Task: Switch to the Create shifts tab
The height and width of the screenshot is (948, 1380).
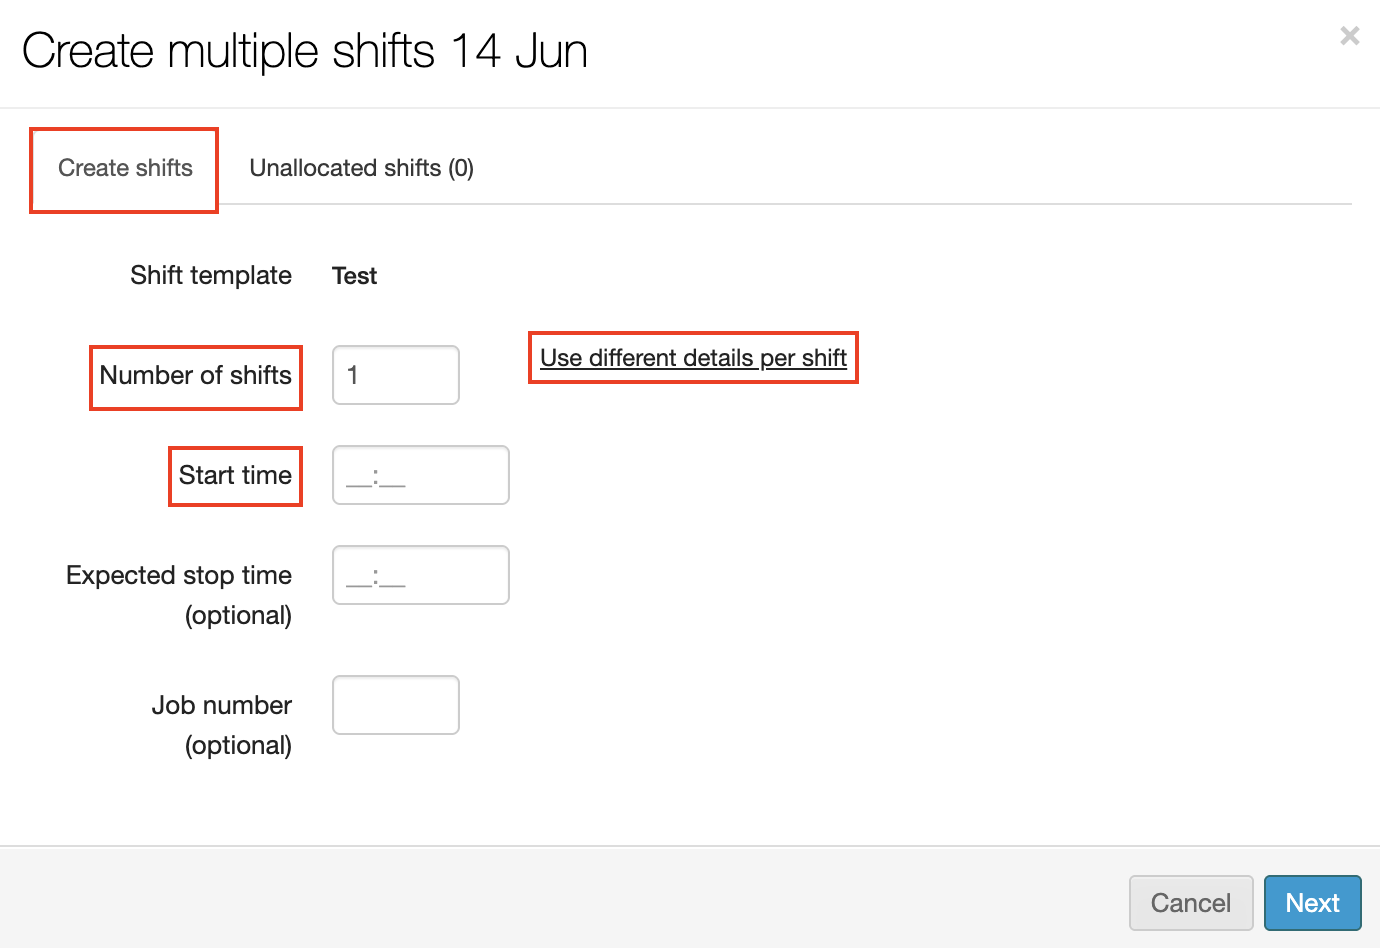Action: pos(125,168)
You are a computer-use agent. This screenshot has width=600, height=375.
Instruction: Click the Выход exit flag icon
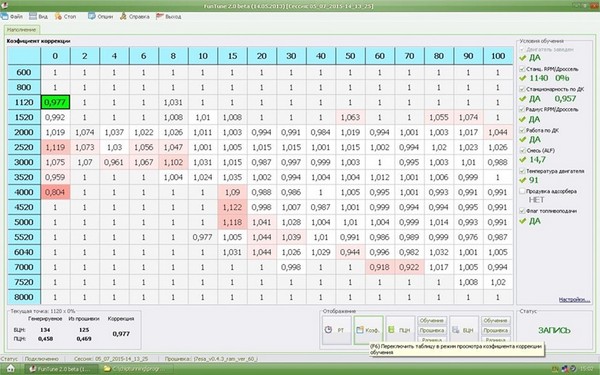pos(160,16)
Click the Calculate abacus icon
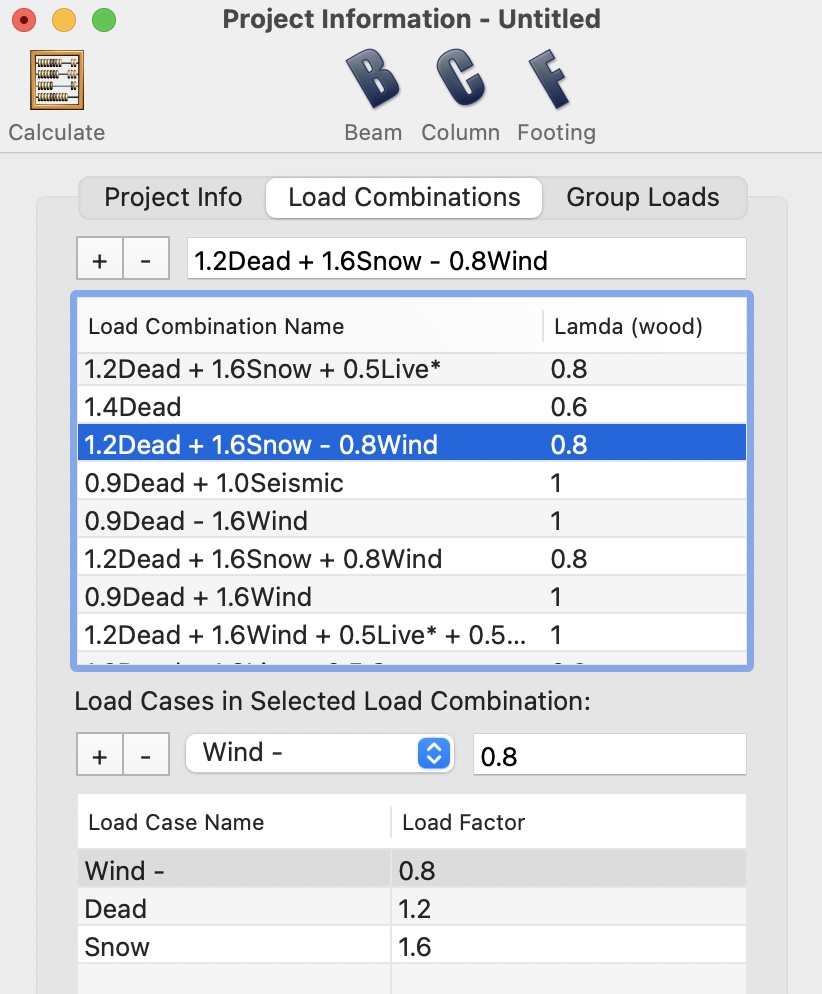 pyautogui.click(x=57, y=80)
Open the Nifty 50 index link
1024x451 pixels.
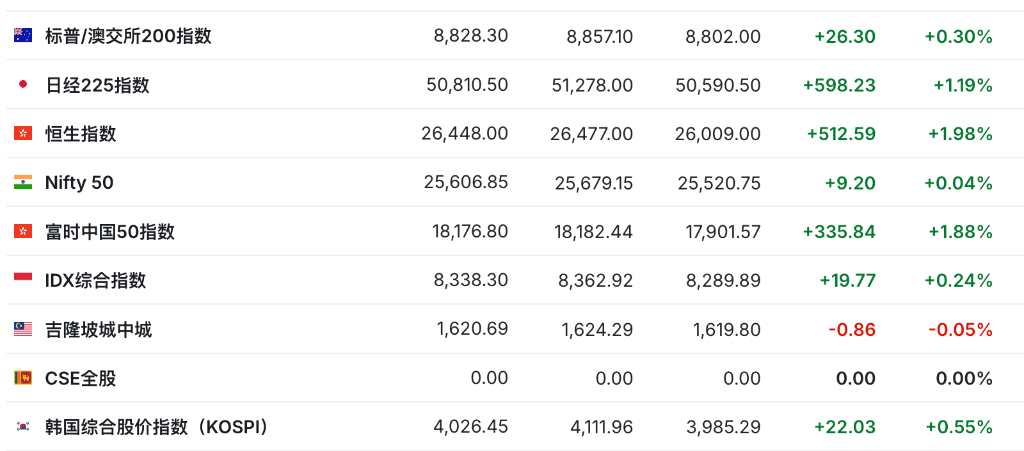pyautogui.click(x=79, y=183)
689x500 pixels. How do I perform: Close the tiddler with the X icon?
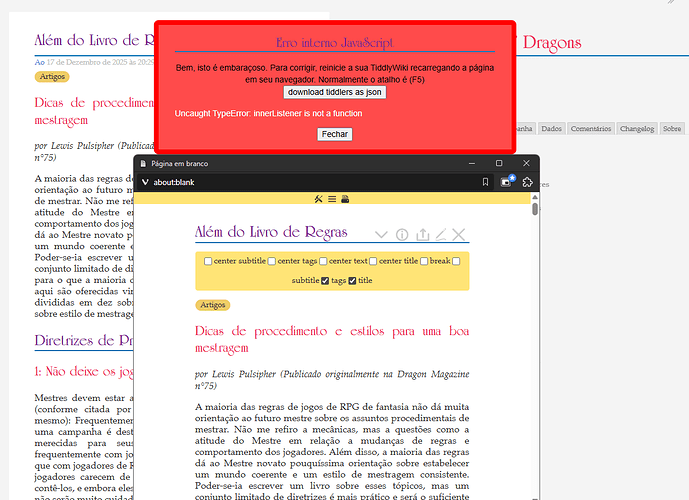tap(459, 235)
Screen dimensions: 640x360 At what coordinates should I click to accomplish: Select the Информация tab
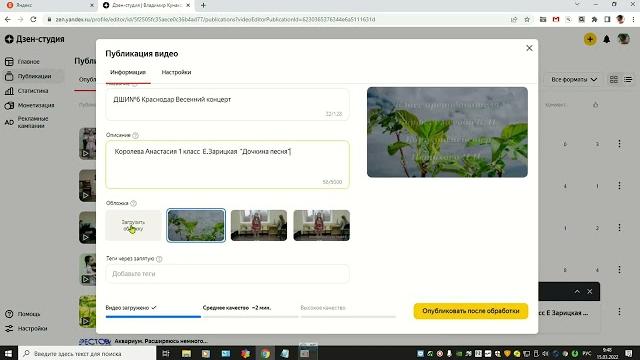[x=128, y=72]
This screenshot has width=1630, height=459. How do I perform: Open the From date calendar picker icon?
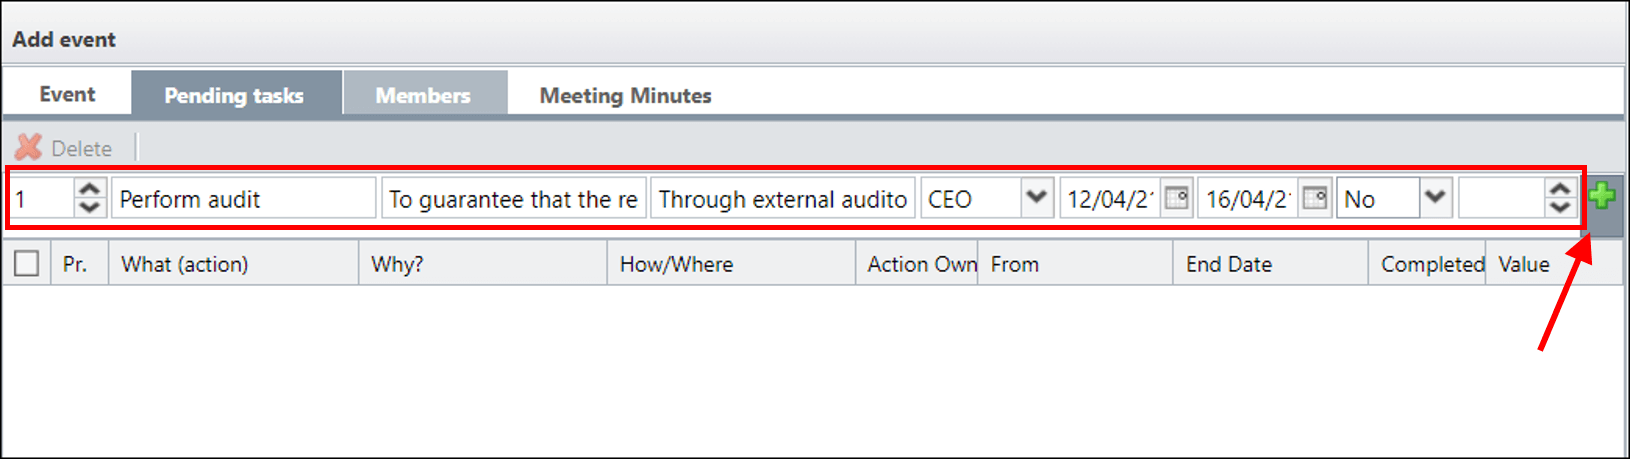[1177, 198]
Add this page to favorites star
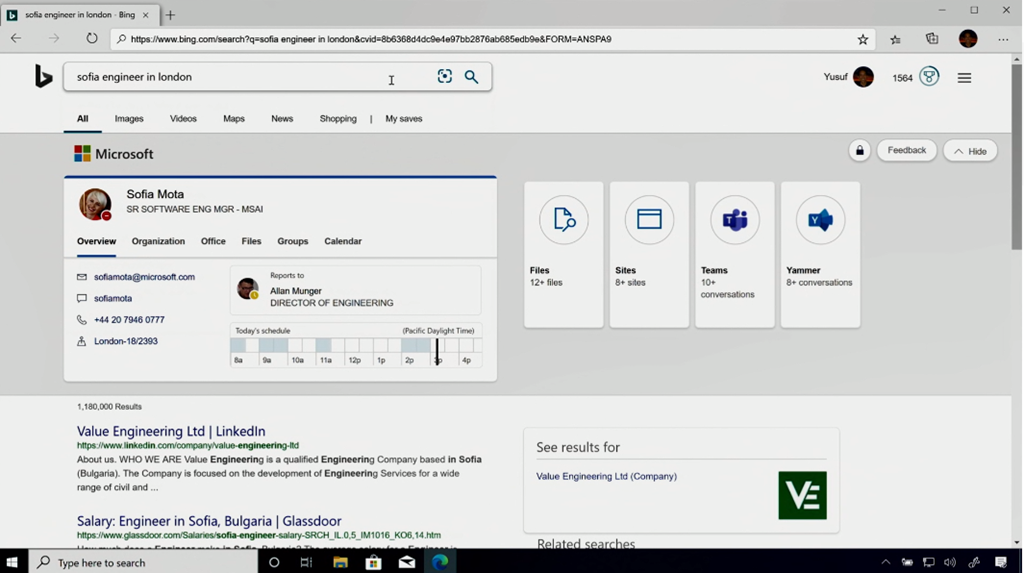The width and height of the screenshot is (1024, 573). coord(863,39)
:::::
• [Aim of the exercise]:
Each record must appear again exactly as written above, without its pictures.

• [Completed task]:
Task: Switch to the Create shifts tab
The height and width of the screenshot is (948, 1380).
Action: pos(125,168)
You are a computer-use agent. This screenshot has width=600, height=375.
Instruction: Click the Выход exit flag icon
pos(160,16)
Click the Calculate abacus icon
 pyautogui.click(x=57, y=80)
Open the Nifty 50 index link
1024x451 pixels.
pyautogui.click(x=79, y=183)
689x500 pixels. How do I perform: Close the tiddler with the X icon?
tap(459, 235)
Screen dimensions: 640x360 At what coordinates should I click to accomplish: Select the Информация tab
[x=128, y=72]
This screenshot has width=1630, height=459. How do I perform: Open the From date calendar picker icon?
[1177, 198]
Add this page to favorites star
The width and height of the screenshot is (1024, 573). coord(863,39)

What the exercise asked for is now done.